New York-sized Ice Cap Collapses off Antarctica    

by Alister Doyle
Reuters
28 April 2009
This NASA handout Terra satellite image obtained April 21, 2009 shows The Wilkins Ice Shelf, on the western side of the Antarctic Peninsula, as it experienced multiple disintegration events in 2008. By the beginning of 2009, a narrow ice bridge was all that remained to connect the ice shelf to ice fragments fringing nearby Charcot Island. That bridge gave way in early April 2009. Days after the ice bridge rupture, on April 12, 2009, the Advanced Spaceborne Thermal Emission and Reflection Radiometer (ASTER) on NASA's Terra satellite acquired this image of the southern base of the ice bridge, where it connected with the remnant ice shelf. Although the ice bridge has played a role in stabilizing the ice fragments in the region, its rupture doesn't guarantee the ice will immediately move away. (HO/AFP/Getty Images)

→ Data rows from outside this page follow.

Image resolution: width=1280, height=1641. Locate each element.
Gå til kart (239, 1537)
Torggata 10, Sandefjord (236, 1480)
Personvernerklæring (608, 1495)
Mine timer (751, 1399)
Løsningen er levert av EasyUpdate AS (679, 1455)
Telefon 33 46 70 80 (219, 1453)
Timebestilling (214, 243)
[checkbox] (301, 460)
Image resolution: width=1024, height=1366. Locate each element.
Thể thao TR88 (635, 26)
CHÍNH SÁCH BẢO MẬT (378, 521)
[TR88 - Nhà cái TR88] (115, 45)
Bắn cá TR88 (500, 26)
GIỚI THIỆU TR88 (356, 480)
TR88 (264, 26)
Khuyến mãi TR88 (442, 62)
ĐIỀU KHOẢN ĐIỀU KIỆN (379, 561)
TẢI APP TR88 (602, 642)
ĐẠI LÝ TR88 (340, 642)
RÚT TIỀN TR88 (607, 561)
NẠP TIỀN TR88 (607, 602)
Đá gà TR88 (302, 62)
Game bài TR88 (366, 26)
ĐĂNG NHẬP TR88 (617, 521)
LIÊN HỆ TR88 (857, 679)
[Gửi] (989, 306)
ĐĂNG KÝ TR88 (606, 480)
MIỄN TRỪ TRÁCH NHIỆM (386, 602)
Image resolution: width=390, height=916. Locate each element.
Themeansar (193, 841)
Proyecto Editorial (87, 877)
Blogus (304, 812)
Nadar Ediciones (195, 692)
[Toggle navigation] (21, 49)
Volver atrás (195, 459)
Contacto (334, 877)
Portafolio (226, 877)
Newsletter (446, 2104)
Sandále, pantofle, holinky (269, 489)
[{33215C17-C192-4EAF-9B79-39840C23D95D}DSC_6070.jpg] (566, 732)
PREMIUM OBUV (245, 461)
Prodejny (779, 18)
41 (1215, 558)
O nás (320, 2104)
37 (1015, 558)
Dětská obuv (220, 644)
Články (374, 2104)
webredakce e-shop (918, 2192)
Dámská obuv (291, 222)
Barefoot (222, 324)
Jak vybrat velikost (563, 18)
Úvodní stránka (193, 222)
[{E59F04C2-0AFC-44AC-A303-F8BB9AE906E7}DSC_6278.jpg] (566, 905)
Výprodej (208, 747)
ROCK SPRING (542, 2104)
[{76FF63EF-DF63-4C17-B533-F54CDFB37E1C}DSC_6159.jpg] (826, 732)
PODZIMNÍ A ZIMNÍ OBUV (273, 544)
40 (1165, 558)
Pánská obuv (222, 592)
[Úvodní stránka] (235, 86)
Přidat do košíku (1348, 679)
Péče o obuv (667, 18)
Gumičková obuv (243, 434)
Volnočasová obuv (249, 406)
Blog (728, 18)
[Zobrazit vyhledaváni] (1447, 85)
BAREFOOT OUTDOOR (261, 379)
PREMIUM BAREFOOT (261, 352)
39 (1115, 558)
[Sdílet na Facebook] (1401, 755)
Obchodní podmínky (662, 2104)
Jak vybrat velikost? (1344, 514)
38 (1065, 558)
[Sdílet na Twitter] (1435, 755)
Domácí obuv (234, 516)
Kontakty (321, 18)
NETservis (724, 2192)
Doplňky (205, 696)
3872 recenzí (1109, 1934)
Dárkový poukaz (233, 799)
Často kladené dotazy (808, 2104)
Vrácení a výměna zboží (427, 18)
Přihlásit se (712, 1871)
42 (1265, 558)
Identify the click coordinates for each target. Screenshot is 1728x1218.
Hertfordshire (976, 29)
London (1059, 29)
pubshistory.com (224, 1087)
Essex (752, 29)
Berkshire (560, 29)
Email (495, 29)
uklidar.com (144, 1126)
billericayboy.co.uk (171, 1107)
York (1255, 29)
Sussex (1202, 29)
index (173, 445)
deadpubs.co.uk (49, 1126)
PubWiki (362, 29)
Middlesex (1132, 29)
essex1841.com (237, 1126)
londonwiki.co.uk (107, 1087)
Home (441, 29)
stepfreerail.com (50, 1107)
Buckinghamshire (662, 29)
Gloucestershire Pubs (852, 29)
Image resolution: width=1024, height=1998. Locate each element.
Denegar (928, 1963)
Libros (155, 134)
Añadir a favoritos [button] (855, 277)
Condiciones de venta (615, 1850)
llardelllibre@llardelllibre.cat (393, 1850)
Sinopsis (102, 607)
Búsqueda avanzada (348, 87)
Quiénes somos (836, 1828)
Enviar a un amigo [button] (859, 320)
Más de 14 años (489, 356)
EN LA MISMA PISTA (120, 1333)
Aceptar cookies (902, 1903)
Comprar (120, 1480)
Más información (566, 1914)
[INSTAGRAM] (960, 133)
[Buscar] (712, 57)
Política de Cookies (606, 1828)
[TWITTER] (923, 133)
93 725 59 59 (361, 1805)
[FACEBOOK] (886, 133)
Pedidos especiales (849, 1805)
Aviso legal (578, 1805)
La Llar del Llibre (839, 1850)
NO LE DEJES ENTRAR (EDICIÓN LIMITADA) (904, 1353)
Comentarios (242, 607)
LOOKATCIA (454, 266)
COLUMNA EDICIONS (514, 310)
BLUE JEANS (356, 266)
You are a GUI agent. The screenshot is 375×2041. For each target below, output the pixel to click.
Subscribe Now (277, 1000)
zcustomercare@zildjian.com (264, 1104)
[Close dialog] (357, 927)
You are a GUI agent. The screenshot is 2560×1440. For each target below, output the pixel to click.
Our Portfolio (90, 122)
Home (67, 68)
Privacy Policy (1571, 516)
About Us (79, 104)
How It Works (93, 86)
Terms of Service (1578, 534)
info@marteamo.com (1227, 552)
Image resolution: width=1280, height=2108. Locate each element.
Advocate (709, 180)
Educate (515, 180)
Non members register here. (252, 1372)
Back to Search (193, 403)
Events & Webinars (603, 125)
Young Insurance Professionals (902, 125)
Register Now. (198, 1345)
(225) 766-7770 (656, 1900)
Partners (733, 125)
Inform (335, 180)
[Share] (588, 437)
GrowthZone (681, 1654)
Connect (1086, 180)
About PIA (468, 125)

TROMSOE, Norway — An area of an Antarctic ice shelf nearly the size of New York City has broken into icebergs this month after the collapse of an ice bridge widely blamed on global warming, a scientist said today.

“The northern ice front of the Wilkins Ice Shelf has become unstable and the first icebergs have been released,” Angelika Humbert, glaciologist at the University of Muenster in Germany, said of European Space Agency satellite images of the shelf.

Ms. Humbert said about 700 square kilometres of ice, bigger than Singapore or Bahrain and almost the size of New York City, has broken off the Wilkins this month and shattered into a mass of icebergs. She said 370 square kilometres of ice had cracked up in recent days from the Shelf, the latest of about 10 shelves on the Antarctic Peninsula to retreat in a trend linked by the UN Climate Panel to global warming.

The new icebergs added to 330 square kilometres of ice that broke up earlier this month with the shattering of an ice bridge apparently pinning the Wilkins in place between Charcot island and the Antarctic Peninsula. Nine other shelves -- ice floating on the sea and linked to the coast -- have receded or collapsed around the Antarctic peninsula in the past 50 years, often abruptly like the Larsen A in 1995 or the Larsen B in 2002.

The trend is widely blamed on climate change caused by heat-trapping gases from burning fossil fuels, according to David Vaughan, a British Antarctic Survey scientist who landed by plane on the Wilkins ice bridge in January.

Ms. Humbert said by telephone her estimates were that the Wilkins could lose a total of 800 to 3,000 square kilometres of area after the ice bridge shattered.

The Wilkins shelf has already shrunk by about a third from its original 16,000 square kilometres when first spotted decades ago, its ice so thick it would have taken hundreds of years to form.

Temperatures on the Antarctic Peninsula have warmed by up to three degrees Celsius this century, Mr. Vaughan said, a trend climate scientists blame on global warming from burning fossil fuels in cars, factories and power plants. The loss of ice shelves does not raise sea levels significantly because the ice is floating and already mostly submerged by the ocean. But the big worry is that their loss will allow ice sheets on land to move faster, adding extra water to the seas.

Wilkins has almost no pent-up glaciers behind it, but ice shelves further south hold back vast volumes of ice.

The Arctic Council, grouping nations with territory in the Arctic, is due to meet in Tromsoe, north Norway, on Wednesday to debate the impact of melting ice in the north.